We tried a new day/time last night (Mondays at 5PM PST) and I'm happy to report that we're back to more than 10 people joining the conference call. The lifeblood of these calls are the experiences shared by those participating on the call. So I'm happy we're back on track and I welcome many more of you to speak up during the calls and share what's going on with your business.

It's been a few weeks since I recapped the learnings from the calls (although there was some really good stuff discussed), but here's the main discussions we had this evening:

Answering Questions from the End-Buyer's Realtor
Ok. You're all excited because you just countered all the offers received on your property for sale. But now the buyers' realtors are all reading the attached counter offer addendum stating that this sale (B-C) is contingent on a short sale approval. Wait a minute.....an investor is selling the property?

SREC actually has a good video on this topic (Module 6, video 3). You basically have to communicate to these realtors that their client is very fortune to have the opportunity to buy your house at such a great price. As the investor, you are going through the hassle of stopping the foreclosure process and removing all the liens so you can present "clean and clear title" to the end buyer at a price below market value. You are doing them a service and can close very quickly without the lender holding up the process. No more buyer's walking or waiting for the lender's approval. You can close immediately.

Lenders with Seasoning Requirments - Myth or Reality?
One of the first and scariest things you learn about purchasing and flipping short sale properties is to be weary of lenders with seasoning requirements. Everyone knows that FHA and VA lenders do have seasoning requirements and will not fund an end-buyers loan unless the seller has been on title for at least 90 days. But what about conventional lenders?

From my experience, I don't believe many conventional lenders do have seasoning requirements. As long as their appraisal is equal to or above their end-buyer's purchase price and all the docs are in order, they'll go ahead and fund the loan. While I'm sure there are some conventional lenders that follow FHA guidelines and have seasoning requirements, it would seem that most do not. However, I'd recommend that you ALWAYS BE PROACTIVE in calling lenders who are funding your end-buyers to make sure. Ask to talk to an underwriter, not a loan officer and be completely straight-up with them about what you do.

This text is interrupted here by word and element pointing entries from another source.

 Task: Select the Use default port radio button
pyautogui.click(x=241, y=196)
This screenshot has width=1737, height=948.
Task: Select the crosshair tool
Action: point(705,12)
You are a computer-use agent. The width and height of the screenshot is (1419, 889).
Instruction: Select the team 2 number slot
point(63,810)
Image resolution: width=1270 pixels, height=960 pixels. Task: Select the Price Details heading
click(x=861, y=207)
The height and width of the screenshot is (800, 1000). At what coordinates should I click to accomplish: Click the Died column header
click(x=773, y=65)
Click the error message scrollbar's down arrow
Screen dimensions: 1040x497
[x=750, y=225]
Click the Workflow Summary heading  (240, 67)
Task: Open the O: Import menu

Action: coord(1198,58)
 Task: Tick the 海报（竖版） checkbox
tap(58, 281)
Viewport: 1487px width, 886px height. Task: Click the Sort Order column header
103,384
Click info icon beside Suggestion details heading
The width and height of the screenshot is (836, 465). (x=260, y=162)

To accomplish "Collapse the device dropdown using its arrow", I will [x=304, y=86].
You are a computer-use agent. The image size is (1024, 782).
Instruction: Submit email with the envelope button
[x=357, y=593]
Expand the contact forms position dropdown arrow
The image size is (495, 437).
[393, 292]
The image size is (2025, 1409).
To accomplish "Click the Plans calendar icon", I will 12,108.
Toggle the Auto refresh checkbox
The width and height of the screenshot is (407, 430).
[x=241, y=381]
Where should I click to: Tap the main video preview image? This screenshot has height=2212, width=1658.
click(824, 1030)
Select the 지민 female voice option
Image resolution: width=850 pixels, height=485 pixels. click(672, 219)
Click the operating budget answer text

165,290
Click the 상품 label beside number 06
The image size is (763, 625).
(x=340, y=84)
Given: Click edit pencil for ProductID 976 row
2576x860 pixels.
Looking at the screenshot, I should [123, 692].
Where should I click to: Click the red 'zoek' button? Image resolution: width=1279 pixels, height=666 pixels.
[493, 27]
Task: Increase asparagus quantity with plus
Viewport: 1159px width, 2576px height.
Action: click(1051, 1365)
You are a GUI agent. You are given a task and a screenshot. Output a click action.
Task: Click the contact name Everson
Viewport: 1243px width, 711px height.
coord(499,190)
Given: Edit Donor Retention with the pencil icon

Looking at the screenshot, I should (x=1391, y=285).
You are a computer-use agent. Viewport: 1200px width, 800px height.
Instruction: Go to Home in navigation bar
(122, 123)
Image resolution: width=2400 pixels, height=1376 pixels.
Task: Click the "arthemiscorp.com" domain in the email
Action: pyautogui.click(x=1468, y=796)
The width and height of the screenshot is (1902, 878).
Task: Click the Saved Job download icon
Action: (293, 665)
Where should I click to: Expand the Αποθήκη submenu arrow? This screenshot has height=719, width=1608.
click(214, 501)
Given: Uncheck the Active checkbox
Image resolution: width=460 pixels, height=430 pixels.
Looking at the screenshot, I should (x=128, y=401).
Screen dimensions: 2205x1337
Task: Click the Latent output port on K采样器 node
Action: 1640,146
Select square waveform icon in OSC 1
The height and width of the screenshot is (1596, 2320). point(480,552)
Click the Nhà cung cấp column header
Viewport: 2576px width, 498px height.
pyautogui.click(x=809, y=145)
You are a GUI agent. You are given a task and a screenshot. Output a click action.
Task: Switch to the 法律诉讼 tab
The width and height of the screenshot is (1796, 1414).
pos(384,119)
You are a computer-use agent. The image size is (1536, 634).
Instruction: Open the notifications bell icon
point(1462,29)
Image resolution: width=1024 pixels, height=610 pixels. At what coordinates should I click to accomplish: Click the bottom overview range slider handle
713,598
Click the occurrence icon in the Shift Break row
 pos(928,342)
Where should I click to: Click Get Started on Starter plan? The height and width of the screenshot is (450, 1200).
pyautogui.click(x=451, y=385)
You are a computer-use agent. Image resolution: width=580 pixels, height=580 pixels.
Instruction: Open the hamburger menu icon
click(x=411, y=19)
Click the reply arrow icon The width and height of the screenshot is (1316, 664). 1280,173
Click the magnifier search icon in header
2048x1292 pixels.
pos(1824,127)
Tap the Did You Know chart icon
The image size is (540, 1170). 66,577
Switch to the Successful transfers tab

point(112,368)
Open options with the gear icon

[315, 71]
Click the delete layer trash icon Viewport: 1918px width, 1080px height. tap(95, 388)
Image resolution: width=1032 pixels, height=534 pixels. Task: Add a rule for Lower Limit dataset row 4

Fiduciary Responsibilty of Realtors in a Short Sale
I think there are a few different points of view regarding this topic. Some people say that realtors have a fiduciary responsibility to present the highest and best offer to lenders. Others say that their responsibility solely lies with the homeowner and it is the homeowner who decides which offers are submitted. Either way, to answer this question you have to understand the different dynamics and party relationships that take place in a short sale transaction.

When an investor records the Notice/Memo of Option Contract at the county courthouse, the investor establishes equitable interest in the property to market and list the property for sale. Any offers submitted on the property can be accepted by the investor at his/her discretion. These offers are not intended to buy the house from the homeowner, but to buy the house from you the investor. There is no fiduciary responsibility in this regard since the investor is acting as the owner.

The most common time fidiciary responsibility rears its head is when talking with more savvy realtors/brokers and attorneys in regards to tax implications. This is because the debt forgiven in a short sale is reported as taxable income for the homeowner. However, there are many ways to get this income discharged (see "Mortgage Debt Relief Act" post on this blog). Taxes are important, but the principal and most urgent need of distressed homeowners is to avoid foreclosure. Sometimes you have to remind these realtors of this point and pursue the most efficient and effective action to achieve this result (which is an investor getting the process started immediately and purchasing the property).

Using Bird-dogs to Grow your Business
I have recently taken on a bird-dog (although I refer to him as an assistant) and my business is moving on to the next level. It's just a matter of time before all the new leads, realtors and other sources of information I now have in front of me everyday start to materialize into real deals. In exchange for teaching him about the business, he's saving me all kinds of time and freeing me up to concentrate on more revenue-producing activities. Win-win for both of us and something I recommend you implement in your business if you want to get to the next level.

Offer Too High to be a Short Sale
What if you're offer on the property is higher than the 1st loan balance? Will the lender still consider it a short sale? Chances are no. But then how do you proceed? The easiest answer seems to be to lower your offer to a point in which the first lender is shorted. Seems a bit strange and counter-intuitive from the lender's point of view, but who said lenders make the best financial decisions. They are simply trying to liquidate the property and satisfy their delegated authority requirements. Sometimes lowering your offer to meet these guidelines does just that.